### SOURCE PASSAGE:
┌──
December 22, 2020. Sheltering at Home Week 41
St. John’s Episcopal Church in Oakland, California, has not met in the flesh since March — thanks to state and local pandemic restrictions.
St. John’s is not alone. Churches, synagogues, mosques and temples across the country are feeling the loss of their in-person gatherings. Some insist it is their right to continue holding congregate services. A few are taking their cases to court, asserting that religious liberty trumps public health concerns.
But over at St. John’s, the challenge of adhering to pandemic guidelines has given the community new life.
Attendance at its video-conferenced church services and adult ed get-togethers has been robust. Some members (count me in) have been only too happy to show up at church a little late, wearing pajamas and sipping a cup of tea.
└──
(Collected data entries)
┌──
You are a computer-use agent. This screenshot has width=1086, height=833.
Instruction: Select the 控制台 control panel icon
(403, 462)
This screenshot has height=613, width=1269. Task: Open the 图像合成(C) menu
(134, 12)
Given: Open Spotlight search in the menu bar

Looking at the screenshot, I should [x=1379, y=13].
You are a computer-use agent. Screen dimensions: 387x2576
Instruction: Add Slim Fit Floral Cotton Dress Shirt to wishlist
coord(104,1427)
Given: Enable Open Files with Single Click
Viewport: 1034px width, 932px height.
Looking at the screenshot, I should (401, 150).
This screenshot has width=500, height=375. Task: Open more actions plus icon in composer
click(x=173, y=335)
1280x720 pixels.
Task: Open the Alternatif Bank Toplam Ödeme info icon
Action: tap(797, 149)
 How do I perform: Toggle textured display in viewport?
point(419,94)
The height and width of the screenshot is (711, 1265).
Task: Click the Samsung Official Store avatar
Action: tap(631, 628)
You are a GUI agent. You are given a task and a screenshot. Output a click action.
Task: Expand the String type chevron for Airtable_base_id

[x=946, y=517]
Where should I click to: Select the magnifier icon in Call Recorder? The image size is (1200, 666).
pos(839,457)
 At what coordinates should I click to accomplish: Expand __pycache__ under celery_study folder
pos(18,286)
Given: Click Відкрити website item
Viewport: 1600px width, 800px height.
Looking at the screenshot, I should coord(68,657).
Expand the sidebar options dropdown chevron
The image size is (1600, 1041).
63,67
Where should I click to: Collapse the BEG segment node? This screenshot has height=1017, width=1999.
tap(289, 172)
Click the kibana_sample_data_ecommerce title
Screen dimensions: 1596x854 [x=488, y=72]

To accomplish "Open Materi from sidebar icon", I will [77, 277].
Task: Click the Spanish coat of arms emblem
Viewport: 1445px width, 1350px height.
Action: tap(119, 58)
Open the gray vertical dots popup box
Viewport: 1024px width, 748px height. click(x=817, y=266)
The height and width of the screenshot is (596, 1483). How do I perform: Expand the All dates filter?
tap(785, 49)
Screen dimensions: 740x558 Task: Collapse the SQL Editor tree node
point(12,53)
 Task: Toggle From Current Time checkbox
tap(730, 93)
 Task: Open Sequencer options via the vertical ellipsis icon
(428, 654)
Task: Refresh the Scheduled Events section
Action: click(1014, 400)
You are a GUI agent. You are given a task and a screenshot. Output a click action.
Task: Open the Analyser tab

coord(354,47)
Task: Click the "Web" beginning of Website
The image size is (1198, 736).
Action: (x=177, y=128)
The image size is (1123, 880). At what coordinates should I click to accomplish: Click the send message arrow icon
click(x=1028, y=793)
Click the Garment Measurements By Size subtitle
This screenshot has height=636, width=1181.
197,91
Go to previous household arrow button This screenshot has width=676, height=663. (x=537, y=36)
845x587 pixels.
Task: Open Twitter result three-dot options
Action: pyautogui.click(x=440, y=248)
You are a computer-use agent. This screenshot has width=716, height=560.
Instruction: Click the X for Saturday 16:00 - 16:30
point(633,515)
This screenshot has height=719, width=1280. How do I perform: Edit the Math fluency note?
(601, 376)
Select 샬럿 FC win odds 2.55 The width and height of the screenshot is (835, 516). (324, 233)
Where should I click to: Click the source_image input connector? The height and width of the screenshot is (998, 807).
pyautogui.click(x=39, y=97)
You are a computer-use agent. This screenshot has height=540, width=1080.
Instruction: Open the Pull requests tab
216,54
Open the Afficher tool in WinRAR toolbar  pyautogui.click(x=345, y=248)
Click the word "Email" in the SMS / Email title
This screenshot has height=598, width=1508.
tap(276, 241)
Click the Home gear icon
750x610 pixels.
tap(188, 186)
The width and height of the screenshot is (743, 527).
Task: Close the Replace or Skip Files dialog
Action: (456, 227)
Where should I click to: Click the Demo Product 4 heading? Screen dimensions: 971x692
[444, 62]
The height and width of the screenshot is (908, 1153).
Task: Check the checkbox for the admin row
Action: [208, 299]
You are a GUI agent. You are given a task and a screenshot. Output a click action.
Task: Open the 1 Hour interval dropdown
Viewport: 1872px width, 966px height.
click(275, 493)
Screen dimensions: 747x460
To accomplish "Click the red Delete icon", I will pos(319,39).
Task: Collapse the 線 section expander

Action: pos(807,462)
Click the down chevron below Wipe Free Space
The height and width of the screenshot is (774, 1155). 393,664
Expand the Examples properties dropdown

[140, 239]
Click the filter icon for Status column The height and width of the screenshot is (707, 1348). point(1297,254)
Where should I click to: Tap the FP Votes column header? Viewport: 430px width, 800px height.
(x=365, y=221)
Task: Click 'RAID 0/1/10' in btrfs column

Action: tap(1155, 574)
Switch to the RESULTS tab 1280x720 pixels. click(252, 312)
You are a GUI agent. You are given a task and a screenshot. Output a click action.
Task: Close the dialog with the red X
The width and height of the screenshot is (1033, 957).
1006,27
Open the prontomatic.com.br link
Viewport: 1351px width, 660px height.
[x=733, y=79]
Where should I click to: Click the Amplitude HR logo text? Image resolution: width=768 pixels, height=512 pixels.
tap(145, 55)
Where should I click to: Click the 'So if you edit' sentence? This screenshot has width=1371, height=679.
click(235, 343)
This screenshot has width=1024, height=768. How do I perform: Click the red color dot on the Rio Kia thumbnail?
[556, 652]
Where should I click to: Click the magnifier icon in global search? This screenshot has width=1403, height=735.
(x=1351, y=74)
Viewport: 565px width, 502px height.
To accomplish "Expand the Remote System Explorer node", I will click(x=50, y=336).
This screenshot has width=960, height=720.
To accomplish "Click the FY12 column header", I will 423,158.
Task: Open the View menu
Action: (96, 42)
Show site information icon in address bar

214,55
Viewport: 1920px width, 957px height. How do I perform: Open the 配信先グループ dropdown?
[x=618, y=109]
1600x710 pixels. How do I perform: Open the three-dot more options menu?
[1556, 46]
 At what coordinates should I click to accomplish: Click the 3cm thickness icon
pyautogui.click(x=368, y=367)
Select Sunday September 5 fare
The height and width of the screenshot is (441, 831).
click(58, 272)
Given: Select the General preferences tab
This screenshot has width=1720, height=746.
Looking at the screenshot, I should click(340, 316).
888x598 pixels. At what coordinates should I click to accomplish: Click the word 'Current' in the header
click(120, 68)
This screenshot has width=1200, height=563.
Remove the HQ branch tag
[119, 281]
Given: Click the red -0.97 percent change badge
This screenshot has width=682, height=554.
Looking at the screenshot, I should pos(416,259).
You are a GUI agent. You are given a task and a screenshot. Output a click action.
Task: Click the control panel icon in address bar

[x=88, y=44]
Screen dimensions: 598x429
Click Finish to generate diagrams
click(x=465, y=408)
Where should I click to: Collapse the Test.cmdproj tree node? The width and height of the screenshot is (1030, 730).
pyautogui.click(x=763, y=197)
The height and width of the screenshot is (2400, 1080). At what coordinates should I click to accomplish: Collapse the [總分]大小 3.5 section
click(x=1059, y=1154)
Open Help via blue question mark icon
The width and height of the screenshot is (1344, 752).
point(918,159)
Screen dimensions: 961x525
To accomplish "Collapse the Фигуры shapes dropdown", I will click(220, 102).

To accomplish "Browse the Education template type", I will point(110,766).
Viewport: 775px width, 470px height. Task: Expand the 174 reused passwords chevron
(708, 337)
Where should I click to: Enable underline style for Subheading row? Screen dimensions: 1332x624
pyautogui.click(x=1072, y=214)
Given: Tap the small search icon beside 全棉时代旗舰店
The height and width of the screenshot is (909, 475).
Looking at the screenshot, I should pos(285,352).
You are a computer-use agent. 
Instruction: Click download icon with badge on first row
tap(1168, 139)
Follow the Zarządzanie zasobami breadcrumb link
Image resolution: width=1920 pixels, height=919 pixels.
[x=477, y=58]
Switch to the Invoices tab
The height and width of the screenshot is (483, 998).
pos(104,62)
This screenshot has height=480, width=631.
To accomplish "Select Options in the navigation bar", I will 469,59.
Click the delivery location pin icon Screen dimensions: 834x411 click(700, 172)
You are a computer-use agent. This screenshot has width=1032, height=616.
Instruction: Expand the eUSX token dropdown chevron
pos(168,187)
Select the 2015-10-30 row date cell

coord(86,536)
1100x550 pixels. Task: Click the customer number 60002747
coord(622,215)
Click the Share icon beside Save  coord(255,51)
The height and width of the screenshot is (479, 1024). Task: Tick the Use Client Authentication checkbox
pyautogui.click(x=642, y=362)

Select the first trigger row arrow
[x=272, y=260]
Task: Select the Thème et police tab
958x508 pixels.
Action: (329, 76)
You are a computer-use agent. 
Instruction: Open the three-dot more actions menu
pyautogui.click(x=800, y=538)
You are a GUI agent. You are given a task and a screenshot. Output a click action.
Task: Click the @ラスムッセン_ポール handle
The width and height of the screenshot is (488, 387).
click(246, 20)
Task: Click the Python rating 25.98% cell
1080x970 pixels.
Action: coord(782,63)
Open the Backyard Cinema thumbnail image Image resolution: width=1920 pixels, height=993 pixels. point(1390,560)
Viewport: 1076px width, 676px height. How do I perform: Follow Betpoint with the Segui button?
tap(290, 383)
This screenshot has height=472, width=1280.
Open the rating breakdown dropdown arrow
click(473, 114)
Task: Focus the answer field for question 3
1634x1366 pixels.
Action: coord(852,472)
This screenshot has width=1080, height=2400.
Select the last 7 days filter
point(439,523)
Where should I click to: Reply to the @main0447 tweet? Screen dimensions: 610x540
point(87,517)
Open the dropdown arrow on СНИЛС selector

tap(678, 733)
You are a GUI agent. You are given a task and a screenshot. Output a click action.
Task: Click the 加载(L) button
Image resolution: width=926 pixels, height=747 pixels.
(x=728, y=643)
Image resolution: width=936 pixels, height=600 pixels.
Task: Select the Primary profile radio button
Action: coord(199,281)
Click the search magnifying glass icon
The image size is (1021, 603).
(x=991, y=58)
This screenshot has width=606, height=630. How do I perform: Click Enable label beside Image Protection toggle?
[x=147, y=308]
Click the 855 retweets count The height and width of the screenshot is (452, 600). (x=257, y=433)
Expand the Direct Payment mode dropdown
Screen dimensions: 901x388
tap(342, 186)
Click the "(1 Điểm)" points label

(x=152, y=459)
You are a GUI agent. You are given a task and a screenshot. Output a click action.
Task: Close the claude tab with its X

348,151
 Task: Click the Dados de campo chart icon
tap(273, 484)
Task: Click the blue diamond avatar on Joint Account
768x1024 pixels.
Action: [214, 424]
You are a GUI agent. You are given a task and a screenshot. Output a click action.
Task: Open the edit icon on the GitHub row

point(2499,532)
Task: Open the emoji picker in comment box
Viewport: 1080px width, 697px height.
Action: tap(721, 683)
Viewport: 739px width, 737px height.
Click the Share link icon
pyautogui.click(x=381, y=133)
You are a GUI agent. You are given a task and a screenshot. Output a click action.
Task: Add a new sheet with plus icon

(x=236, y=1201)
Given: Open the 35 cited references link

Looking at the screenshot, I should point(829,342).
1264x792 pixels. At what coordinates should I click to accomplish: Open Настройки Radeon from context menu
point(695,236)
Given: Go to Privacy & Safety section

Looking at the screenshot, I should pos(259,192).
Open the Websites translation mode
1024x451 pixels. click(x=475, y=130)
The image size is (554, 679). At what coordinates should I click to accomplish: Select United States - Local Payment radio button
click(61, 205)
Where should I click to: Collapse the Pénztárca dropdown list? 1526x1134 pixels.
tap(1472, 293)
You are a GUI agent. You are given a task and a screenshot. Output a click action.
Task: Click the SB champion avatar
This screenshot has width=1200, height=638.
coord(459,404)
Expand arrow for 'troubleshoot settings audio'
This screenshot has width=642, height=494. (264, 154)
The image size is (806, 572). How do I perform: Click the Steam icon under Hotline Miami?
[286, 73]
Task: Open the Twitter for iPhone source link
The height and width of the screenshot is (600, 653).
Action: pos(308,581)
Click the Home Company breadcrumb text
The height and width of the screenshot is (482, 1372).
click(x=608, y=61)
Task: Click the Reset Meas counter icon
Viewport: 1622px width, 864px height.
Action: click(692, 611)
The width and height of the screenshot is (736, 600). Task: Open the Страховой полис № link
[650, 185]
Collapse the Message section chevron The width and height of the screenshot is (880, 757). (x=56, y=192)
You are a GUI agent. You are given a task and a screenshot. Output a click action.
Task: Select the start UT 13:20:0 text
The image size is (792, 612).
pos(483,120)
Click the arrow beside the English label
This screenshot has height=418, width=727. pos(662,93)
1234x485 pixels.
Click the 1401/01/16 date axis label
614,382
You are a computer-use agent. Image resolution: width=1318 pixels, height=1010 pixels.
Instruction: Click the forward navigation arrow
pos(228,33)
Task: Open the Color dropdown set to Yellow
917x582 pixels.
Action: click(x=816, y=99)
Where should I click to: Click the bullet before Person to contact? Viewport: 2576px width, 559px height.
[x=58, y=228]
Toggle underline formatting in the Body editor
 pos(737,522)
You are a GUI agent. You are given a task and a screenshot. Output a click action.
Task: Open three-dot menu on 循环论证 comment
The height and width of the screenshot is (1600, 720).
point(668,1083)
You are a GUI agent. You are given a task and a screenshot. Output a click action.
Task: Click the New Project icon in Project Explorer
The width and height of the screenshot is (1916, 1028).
└──
### COMPLETE THE FOLLOWING:
1: List the kinds of houses of worship that the passage about St. John's Episcopal Church says are feeling the loss of in-person gatherings.
2: Extend the piece about St. John's Episcopal Church during the pandemic, picking up after its final sentence.

### RESULTS FOR EACH TASK:
1: Churches, synagogues, mosques, temples

2:
Yet St. John’s’ close-knit congregation has chafed under the pandemic restrictions. How can you invite folks to your church or do service work in your community when the place is pretty much closed down?
As Christmas approached, “we all had a knot in our stomach thinking about what we should do,” reports the church’s pastor, Scott Denman.
“We were worried about our young families whose lives have become nearly impossible to manage with online school and working from home.” What kind of Christmas celebration could the church offer its children and the surrounding neighborhood?
Denman says that a few months ago he “woke up in the middle of the night with an idea. What if we created the Christmas story in a drive-through format?”
The St. John’s campus, with its hills and trees and ample drive-through parking lot, would be the perfect setting for a “stations of the Nativity” — using Christmas lights and still life scenes from the first Christmas.
The congregation leapt into action. One member painted a mural of Bethlehem. Another set up a local radio transmitter to broadcast a running narrative to visitors’ car radios. Others volunteered to direct traffic and hand out gifts to visitors.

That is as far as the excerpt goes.